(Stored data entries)
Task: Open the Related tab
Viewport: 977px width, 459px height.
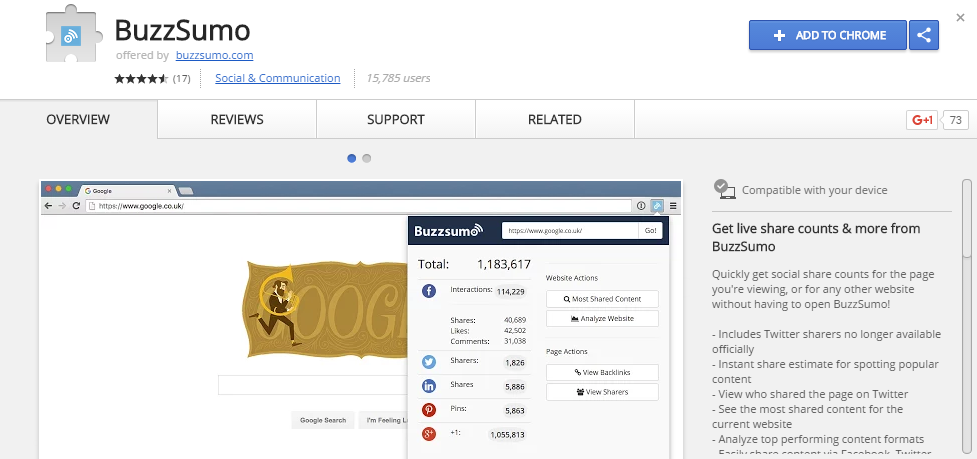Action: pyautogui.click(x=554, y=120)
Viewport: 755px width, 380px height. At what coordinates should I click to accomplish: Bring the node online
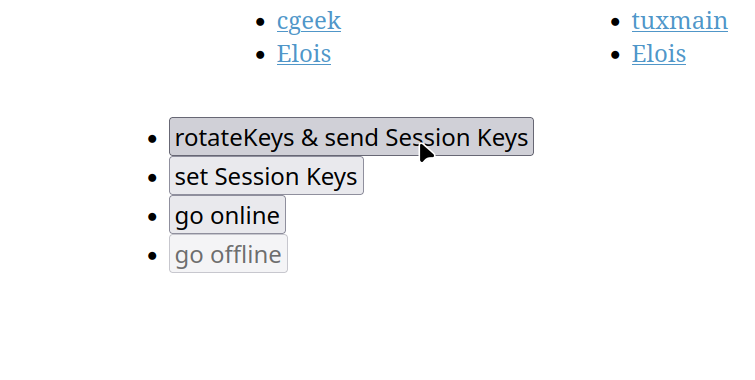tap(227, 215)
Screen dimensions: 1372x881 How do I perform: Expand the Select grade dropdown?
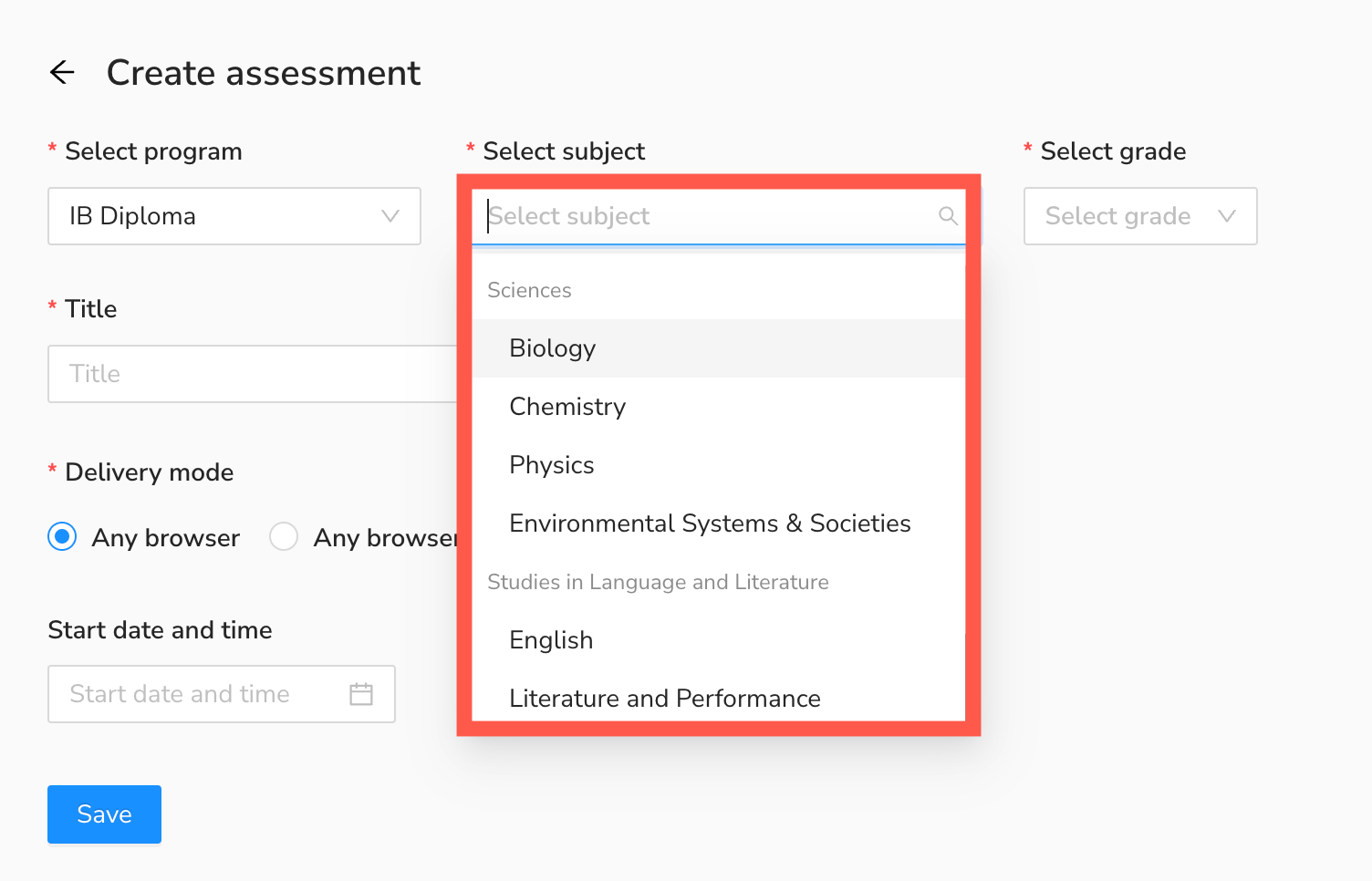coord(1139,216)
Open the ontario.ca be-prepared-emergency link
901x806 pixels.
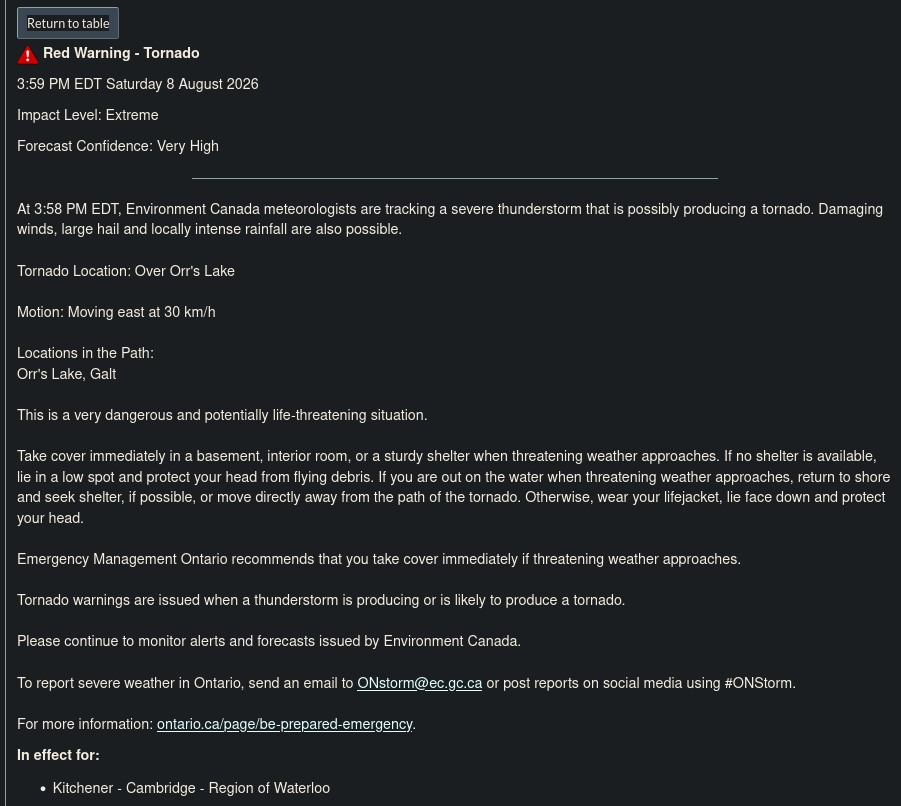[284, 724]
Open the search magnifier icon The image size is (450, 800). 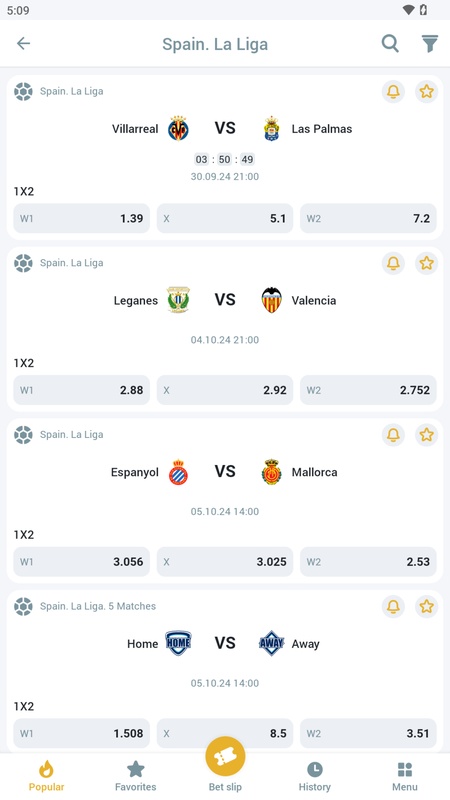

■ **Exercise brief**
The result should hold only the lines from the line with "Viewport: 755px width, 380px" through the final line of the records above, copied exactly, with pictures left out.

■ **Answer to this task**
Viewport: 755px width, 380px height. At what coordinates should I click to accomplish: Bring the node online
tap(227, 215)
Screen dimensions: 1372x881 How do I perform: Expand the Select grade dropdown?
coord(1139,216)
Open the ontario.ca be-prepared-emergency link
901x806 pixels.
[284, 724]
Open the search magnifier icon The image size is (450, 800). 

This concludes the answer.